Tip 2: Automate savings, even small amounts

“A portion of every paycheck should go directly into savings — automatically.” — Suze Orman

For those living paycheque to paycheque — especially older adults trying to catch up on retirement — every small contribution matters.

The key is consistency, not the size of the deposit. Even $25 to $50 from each paycheque can grow significantly over time when set up to transfer automatically and succumb to the magic of compounding.

Use a no-fee chequing account to set up automated payments to a no-fee high interest savings account.

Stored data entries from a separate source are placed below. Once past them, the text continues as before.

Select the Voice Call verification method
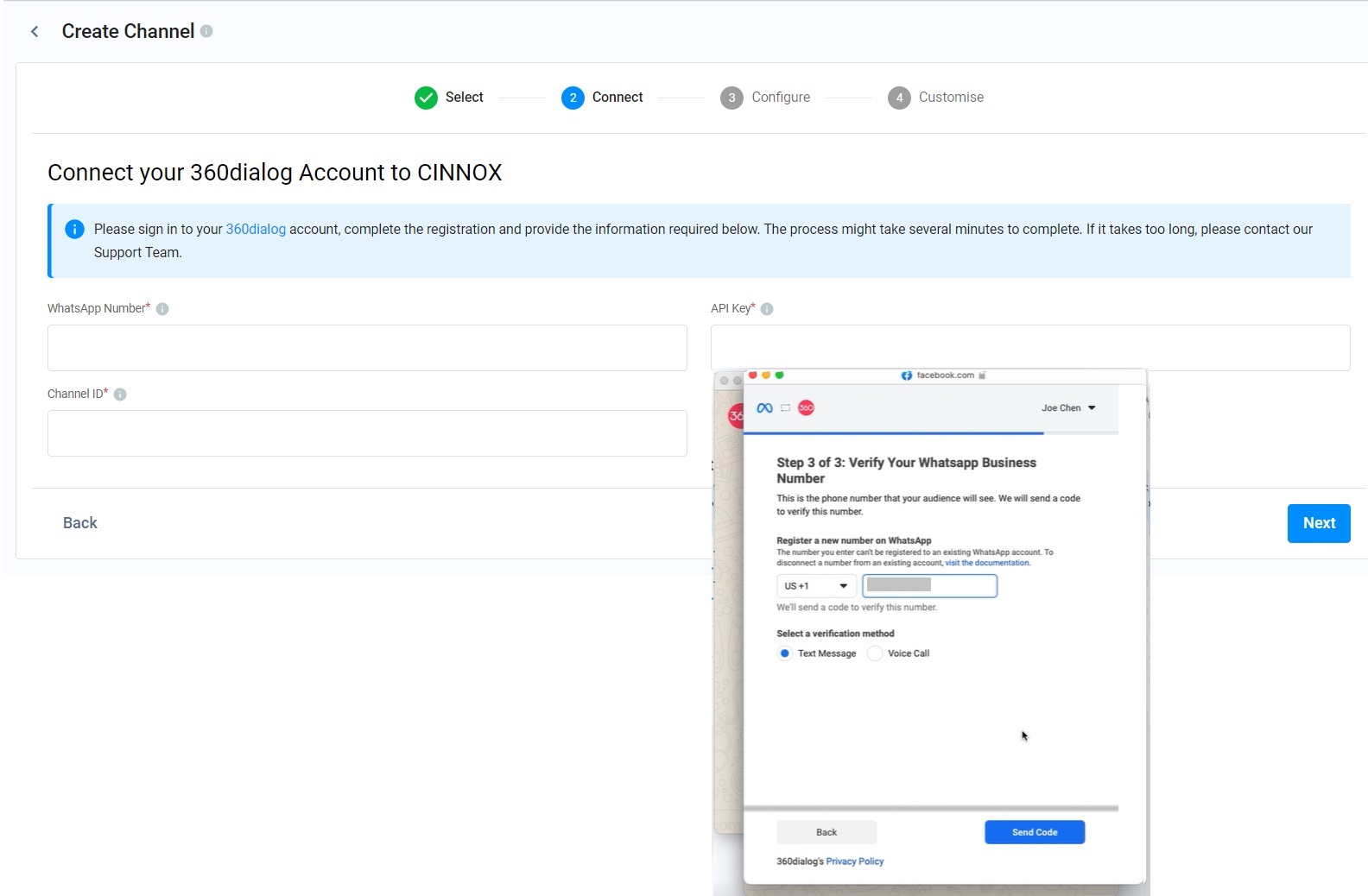1368x896 pixels. [875, 653]
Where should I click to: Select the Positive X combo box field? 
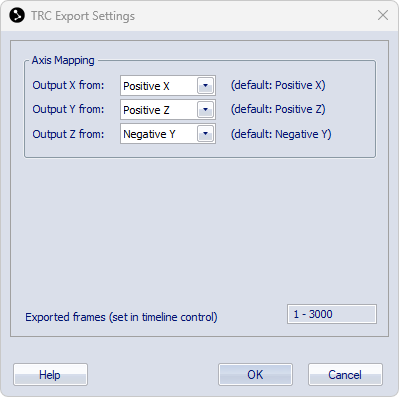(168, 86)
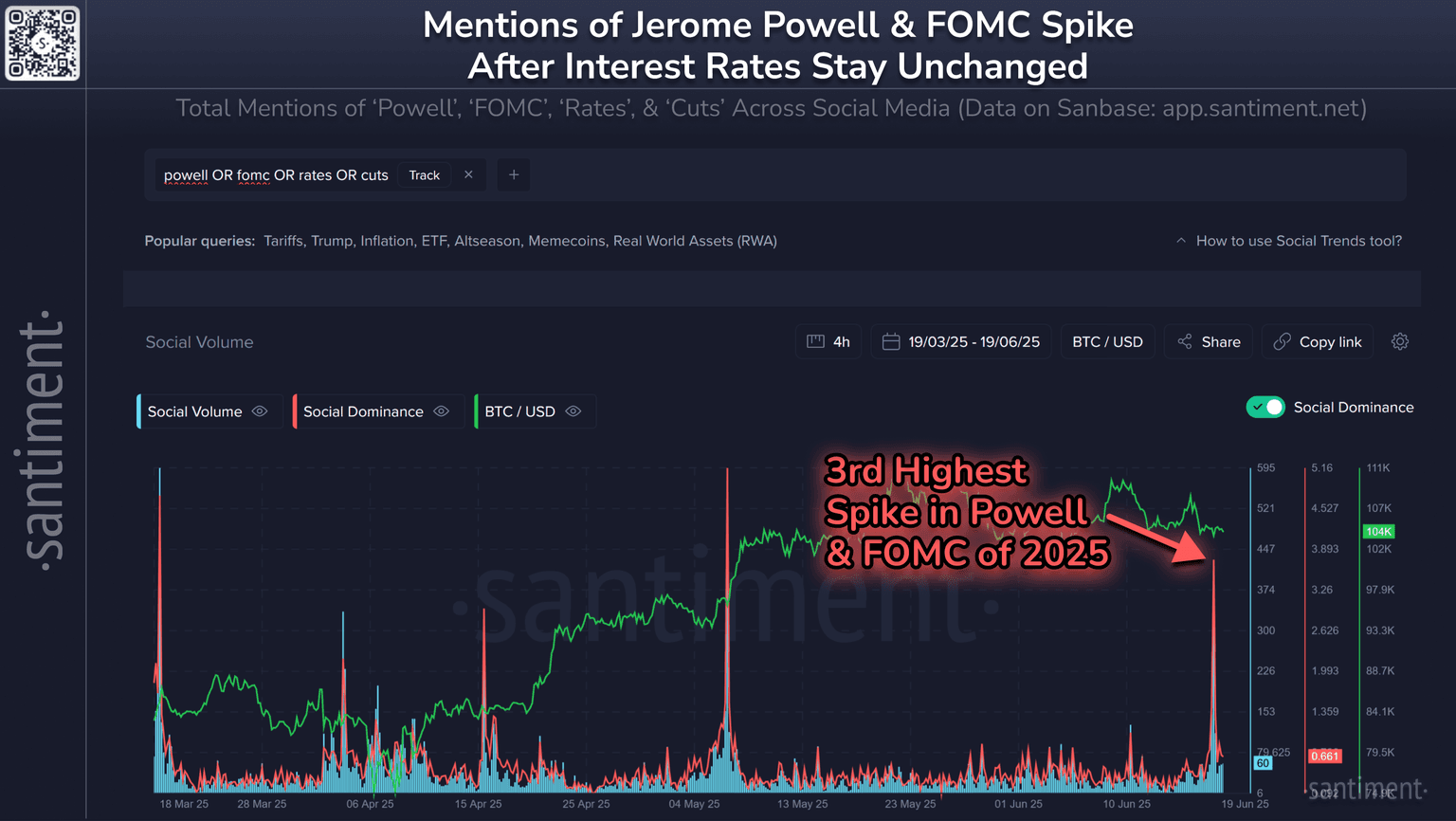Expand How to use Social Trends tool
The width and height of the screenshot is (1456, 821).
[1288, 241]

This is also a good moment to think about where those automatic savings should go. Two of Canada’s most powerful tools for tax-efficient growth are:

  • Registered Retirement Savings Plan (RRSP): Contributions are tax-deductible, reducing your taxable income in the year you contribute, and your investment grows tax-deferred until withdrawal. They’re particularly powerful for people in higher tax brackets.
  • Tax-Free Savings Account (TFSA): Contributions are made with after-tax dollars, but all investment growth and withdrawals are completely tax-free. The annual contribution limit is $7,000 (as of 2026). The TFSA is especially useful as an emergency fund because you can withdraw funds at any time, without tax consequences, and the withdrawn room is restored on January 1 of the following calendar year.

For example, you can set up an EQ Bank account that includes an RRSP savings account and a TFSA savings account, where each account earns 1.5% on every dollar deposited. Collect savings automatically in these accounts before executing an investment strategy. Even automating a small contribution to either account every payday — before you have a chance to spend it — is one of the most effective savings habits you can build.

Tip 3: Protect yourself and your loved ones

Orman emphasizes that true financial stability isn’t only about budgeting and saving — it’s also about protecting what you’ve already built. That’s why life and disability insurance are part of her “Financial Strength Test.”

Despite its importance, PolicyMe’s 2025 Life Insurance Gap Report found that 42% of Canadians don’t have life insurance, or aren’t sure whether they do (5) — that’s more than 17 million Canadians missing a key layer of financial protection.

If you have dependents, life insurance can help cover essential expenses like housing, child care or education if something happens to you. Disability insurance is equally critical, since your ability to earn an income is often your biggest financial asset. Even if you’re single, having coverage can protect you from draining your savings or going into debt after an accident or illness.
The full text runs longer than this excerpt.